### [PROBLEM TO SOLVE]
Reproduce the lines from the one containing "491x368 pixels. Task: Click 'GRAND2'" down to the one containing "(x=607, y=672)", swapping every "label" for "caption" and leaving all else untouched.

# # # #

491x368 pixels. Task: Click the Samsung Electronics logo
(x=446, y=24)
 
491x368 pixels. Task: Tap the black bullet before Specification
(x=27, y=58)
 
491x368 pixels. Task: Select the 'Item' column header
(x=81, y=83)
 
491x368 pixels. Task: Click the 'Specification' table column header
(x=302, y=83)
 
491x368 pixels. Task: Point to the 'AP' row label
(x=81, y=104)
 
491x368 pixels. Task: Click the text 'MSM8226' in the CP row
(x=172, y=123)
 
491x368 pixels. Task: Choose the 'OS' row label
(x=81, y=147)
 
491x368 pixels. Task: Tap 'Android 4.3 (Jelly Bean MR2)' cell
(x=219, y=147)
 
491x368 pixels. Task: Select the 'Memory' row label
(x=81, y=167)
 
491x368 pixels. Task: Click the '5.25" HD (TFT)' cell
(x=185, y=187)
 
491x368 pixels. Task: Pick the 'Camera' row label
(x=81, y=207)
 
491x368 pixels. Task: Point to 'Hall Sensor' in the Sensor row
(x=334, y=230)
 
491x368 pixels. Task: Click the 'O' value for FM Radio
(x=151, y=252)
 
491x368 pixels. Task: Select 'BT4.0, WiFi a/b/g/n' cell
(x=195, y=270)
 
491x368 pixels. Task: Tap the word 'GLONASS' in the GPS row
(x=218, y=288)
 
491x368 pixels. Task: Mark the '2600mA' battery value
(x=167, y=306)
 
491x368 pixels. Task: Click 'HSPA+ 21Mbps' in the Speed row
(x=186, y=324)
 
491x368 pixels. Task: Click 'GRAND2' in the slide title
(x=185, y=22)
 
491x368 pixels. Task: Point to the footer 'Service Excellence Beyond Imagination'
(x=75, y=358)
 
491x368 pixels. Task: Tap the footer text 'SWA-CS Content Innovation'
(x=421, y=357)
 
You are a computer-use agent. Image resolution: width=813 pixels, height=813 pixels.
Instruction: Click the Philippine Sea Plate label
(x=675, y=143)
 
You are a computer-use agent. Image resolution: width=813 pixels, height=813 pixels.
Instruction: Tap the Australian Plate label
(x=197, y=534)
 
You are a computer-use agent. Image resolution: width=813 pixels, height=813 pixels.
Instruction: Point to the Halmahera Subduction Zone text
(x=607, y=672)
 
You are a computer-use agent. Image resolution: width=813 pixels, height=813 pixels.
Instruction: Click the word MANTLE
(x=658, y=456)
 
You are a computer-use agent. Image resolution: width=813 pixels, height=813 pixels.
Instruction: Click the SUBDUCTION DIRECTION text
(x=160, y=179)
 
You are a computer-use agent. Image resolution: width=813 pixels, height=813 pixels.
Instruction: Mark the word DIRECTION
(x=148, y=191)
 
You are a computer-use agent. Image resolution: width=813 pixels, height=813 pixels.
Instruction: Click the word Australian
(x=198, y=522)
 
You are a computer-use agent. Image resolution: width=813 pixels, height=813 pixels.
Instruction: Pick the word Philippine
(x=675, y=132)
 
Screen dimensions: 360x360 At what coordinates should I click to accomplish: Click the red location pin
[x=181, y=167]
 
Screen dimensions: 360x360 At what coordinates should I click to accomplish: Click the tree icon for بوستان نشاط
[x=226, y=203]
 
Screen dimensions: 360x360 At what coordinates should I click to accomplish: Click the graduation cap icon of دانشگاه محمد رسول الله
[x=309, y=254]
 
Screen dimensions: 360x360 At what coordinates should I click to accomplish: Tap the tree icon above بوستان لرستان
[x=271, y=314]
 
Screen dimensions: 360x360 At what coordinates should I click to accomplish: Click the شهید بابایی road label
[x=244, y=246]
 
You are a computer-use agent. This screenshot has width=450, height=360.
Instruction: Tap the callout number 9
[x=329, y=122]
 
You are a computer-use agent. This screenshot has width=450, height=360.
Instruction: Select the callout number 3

# # # #

### [FULL SOLUTION]
491x368 pixels. Task: Click 'GRAND2' in the slide title
(x=185, y=22)
 
491x368 pixels. Task: Point to the footer 'Service Excellence Beyond Imagination'
(x=75, y=358)
 
491x368 pixels. Task: Tap the footer text 'SWA-CS Content Innovation'
(x=421, y=357)
 
You are a computer-use agent. Image resolution: width=813 pixels, height=813 pixels.
Instruction: Click the Philippine Sea Plate caption
(x=675, y=143)
 
You are a computer-use agent. Image resolution: width=813 pixels, height=813 pixels.
Instruction: Tap the Australian Plate caption
(x=197, y=534)
 
You are a computer-use agent. Image resolution: width=813 pixels, height=813 pixels.
Instruction: Point to the Halmahera Subduction Zone text
(x=607, y=672)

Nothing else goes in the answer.